Global security—Vulnerability disclosure

Nuance Vulnerability Disclosure Program

At Nuance, we take cybersecurity seriously, and the security of our systems is of paramount importance. We care deeply about maintaining the trust and confidence that our customers place in us. If you are a security researcher and discover a security vulnerability in one of our systems, we encourage you to disclose it to us in a responsible manner. We engage with security researchers when vulnerabilities are reported to us in accordance with our Vulnerability Disclosure Program Policy.

Vulnerability Disclosure Policy

If you identify a valid security vulnerability in compliance with our Vulnerability Disclosure Policy, Nuance commits to working with you to understand and validate the issue, and to address the risk (if deemed appropriate by Nuance).

Public disclosure of the submission details of any identified or alleged vulnerability without express written consent from Nuance will deem the submission as noncompliant with this Vulnerability Disclosure Policy.

Contacting or attempting to directly engage Nuance, Nuance employees or representatives outside of this program will disqualify you from participation in this program.

In addition, to remain compliant you are prohibited from:

  • Accessing, downloading, or modifying data residing in an account that does not belong to you
  • Executing or attempting to execute any “Denial of Service” attack
  • Posting, transmitting, uploading, linking to, sending, or storing any malicious software
  • Testing in a manner that would result in the sending unsolicited or unauthorized junk mail, spam, pyramid schemes, or other forms of unsolicited messages
  • Testing in a manner that would degrade the operation of any Nuance system
  • Testing third-party applications, websites, or services that integrate with or link to Nuance system
  • Accessing, viewing, using, downloading or transferring any “Personal Information” (as that term is defined under relevant privacy laws) including names, ID numbers, account number, email addresses

Vulnerability Disclosure

We encourage security researchers to share the details of any suspected vulnerabilities with the Nuance Security Team by submitting the form below. The Nuance Security Team will review each submission to determine the validity of the reported finding. When submitting the request, please include a description of the location and potential impact of the vulnerability, and explain the detailed steps required to reproduce the vulnerability. Add technical information and related materials we would need to reproduce the issue such as Proof of Concept (POC) scripts, screenshots, and screen captures—these are all helpful.
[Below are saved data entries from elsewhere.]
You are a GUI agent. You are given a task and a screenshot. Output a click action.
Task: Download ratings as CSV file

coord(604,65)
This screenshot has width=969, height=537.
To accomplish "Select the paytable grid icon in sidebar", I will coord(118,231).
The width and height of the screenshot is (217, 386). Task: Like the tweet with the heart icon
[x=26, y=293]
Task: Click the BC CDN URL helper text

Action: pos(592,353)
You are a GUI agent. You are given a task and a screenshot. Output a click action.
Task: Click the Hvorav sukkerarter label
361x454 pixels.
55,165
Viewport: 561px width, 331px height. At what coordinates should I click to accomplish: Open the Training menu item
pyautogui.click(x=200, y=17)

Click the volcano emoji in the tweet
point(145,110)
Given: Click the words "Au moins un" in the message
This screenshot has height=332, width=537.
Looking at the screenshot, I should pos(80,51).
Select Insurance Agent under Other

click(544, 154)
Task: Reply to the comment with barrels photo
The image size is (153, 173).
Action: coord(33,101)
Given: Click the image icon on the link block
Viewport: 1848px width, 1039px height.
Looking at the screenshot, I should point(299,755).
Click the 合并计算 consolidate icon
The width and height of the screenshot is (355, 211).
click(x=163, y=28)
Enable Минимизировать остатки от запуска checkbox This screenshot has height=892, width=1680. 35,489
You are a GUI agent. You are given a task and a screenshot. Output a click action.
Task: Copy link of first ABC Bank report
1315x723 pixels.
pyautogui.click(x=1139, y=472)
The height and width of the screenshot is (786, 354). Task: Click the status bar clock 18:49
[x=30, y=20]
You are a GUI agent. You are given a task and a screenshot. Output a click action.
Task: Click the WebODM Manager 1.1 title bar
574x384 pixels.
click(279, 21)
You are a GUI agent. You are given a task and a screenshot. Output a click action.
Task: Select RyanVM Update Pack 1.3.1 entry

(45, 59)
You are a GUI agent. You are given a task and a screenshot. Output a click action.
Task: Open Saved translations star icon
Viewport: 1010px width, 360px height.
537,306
Please use extreme care to properly label and protect any exploit code.  

All information, content, and materials, available on this site are for general informational purposes only, and do not amend or supersede the express terms of any agreement, any transaction, or any rights or obligations you may have under applicable law, create any rights or obligations, or otherwise affect your or Nuance’s liabilities and obligations. The content is provided "as is;" with no representations as to whether the materials are applicable to any particular service, jurisdiction or location. For specific information regarding your account, please reference to your agreement with Nuance and Nuance’s privacy policy.